PROVIDED MATERIAL:
- Opening Delimiter -
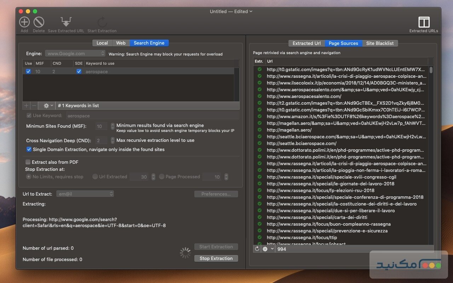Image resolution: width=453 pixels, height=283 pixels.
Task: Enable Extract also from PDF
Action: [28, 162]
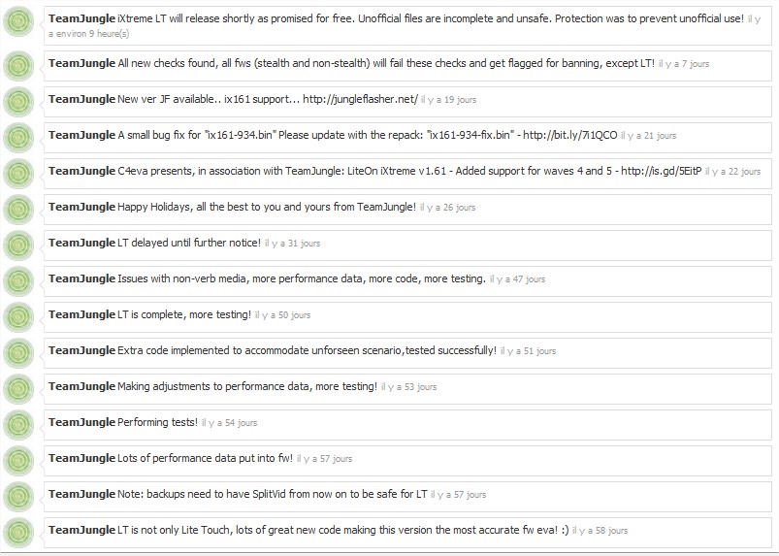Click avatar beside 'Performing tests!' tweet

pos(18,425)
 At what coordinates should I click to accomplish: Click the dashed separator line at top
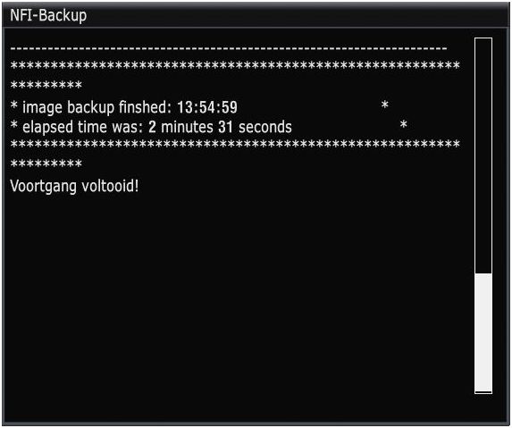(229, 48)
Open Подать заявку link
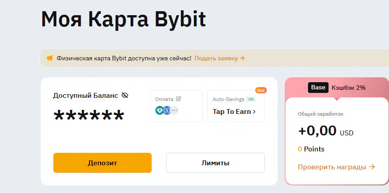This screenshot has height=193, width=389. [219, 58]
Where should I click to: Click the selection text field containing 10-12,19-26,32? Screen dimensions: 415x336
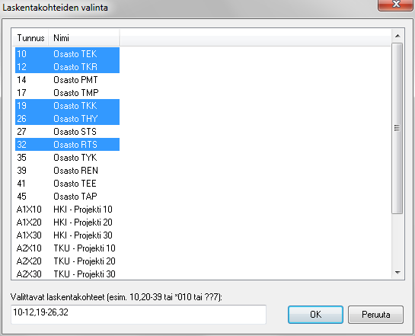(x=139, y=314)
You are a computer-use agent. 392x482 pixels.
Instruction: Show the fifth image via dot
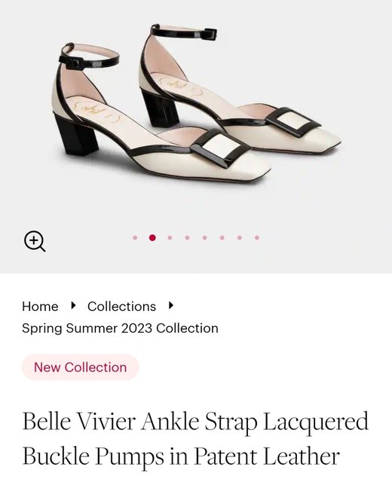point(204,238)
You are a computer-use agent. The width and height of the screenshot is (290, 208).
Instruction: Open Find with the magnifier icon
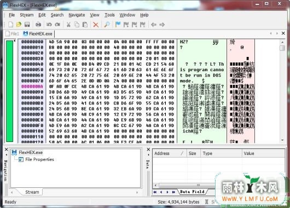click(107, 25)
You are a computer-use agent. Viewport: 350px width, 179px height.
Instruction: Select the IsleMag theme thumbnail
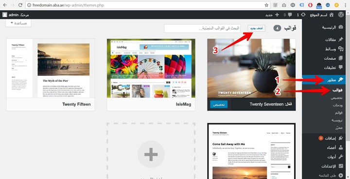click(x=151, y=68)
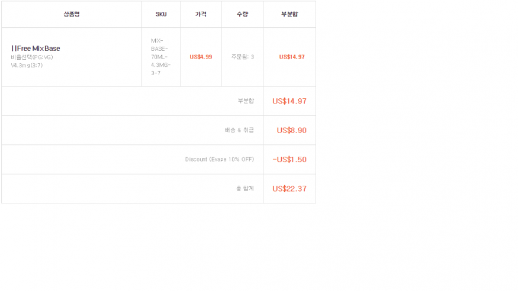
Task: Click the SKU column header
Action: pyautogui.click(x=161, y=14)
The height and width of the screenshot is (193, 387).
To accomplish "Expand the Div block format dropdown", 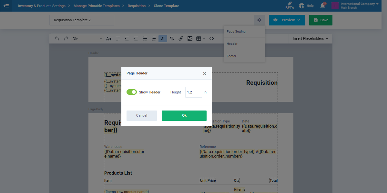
- Closing Delimiter -
- Opening Delimiter -
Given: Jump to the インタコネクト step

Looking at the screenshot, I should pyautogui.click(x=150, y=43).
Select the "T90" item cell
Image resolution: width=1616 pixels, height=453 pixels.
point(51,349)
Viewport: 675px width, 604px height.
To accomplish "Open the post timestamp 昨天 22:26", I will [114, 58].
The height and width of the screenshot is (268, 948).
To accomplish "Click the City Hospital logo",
- Closing Delimiter -
TRY IT:
From the data above, return exactly the lines from the one with "The height and width of the screenshot is (193, 387)." up to and including the one with "the Div block". Pictures do not go in the copy.

TASK SOLUTION:
The height and width of the screenshot is (193, 387).
To accomplish "Expand the Div block format dropdown", 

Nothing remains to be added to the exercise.